La juridiction administrative repose aujourd’hui sur des fondements solides, qui garantissent à la fois la protection des citoyens face à l’administration et l’autonomie de cette dernière dans l’exercice de ses fonctions.

Un équilibre entre protection du citoyen et efficacité administrative
  • Défense des droits des citoyens :
    Le juge administratif joue un rôle clé dans la limitation des excès de l’administration. Sa jurisprudence a progressivement établi des principes destinés à protéger les administrés.

    • Exemple : Le recours pour excès de pouvoir (REP) :
      • Le REP permet à tout citoyen de contester une décision administrative unilatérale qui lui semble illégale.
      • Ce recours est peu formaliste, accessible sans avocat, et constitue un instrument puissant contre l’arbitraire administratif.
  • Reconnaissance des droits des agents publics :
    Les agents de la fonction publique peuvent également contester les décisions administratives qui les léseraient.

  • Un droit administratif distinct :
    La juridiction administrative a contribué au développement d’un droit original, distinct du droit privé, pour répondre aux besoins spécifiques de l’administration et des citoyens.

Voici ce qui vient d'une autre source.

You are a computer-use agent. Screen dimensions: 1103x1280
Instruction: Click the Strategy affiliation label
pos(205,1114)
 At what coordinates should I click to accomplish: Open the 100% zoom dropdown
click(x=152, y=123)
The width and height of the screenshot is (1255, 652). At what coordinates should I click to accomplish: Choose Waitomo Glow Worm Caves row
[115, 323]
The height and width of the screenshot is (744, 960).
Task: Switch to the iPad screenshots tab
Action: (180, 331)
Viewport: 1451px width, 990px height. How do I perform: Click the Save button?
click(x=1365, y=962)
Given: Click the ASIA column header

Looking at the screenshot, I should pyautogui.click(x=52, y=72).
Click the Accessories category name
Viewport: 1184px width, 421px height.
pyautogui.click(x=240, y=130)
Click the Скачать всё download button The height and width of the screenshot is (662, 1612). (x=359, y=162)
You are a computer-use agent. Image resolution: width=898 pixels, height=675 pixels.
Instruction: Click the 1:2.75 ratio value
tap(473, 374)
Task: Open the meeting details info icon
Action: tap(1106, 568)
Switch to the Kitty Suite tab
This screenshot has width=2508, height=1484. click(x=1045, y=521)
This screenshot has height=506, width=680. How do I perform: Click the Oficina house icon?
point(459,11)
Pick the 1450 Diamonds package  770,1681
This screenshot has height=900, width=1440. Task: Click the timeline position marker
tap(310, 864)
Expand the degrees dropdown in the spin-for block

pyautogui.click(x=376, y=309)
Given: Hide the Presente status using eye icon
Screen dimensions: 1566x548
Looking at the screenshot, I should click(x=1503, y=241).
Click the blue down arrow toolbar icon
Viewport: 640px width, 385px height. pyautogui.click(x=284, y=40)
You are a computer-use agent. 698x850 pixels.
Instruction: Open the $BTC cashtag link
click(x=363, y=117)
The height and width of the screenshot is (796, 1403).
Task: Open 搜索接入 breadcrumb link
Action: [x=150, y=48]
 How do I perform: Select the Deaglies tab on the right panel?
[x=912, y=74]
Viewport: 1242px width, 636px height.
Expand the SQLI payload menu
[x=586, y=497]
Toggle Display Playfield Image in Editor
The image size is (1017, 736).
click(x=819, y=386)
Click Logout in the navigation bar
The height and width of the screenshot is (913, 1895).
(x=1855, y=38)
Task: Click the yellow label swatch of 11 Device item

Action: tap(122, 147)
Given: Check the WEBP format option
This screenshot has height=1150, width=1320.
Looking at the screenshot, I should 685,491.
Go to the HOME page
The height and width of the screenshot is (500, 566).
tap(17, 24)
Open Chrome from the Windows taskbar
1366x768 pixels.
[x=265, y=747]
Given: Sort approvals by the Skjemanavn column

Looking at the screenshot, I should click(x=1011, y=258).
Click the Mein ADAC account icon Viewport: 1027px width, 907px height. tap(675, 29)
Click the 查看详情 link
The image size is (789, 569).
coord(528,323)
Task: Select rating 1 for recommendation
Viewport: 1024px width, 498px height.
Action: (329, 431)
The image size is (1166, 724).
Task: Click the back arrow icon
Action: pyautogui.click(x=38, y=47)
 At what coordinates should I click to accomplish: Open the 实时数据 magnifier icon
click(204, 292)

La spécialisation des juges administratifs

L’existence d’une juridiction administrative se justifie par la nécessité d’avoir des juges spécialisés capables de traiter des litiges impliquant :

  • Des règles de droit public complexes,
  • Le déséquilibre structurel entre une administration puissante et un citoyen souvent en position de faiblesse.
Un fondement constitutionnel
  • La dualité juridictionnelle (ordre judiciaire et ordre administratif) est inscrite dans la tradition juridique française et consacrée au niveau constitutionnel.
  • Article 61-1 de la Constitution :
    Avec la réforme de 2008, la Question Prioritaire de Constitutionnalité (QPC) permet aux juridictions administratives, comme le Conseil d’État, de transmettre une question de constitutionnalité au Conseil constitutionnel.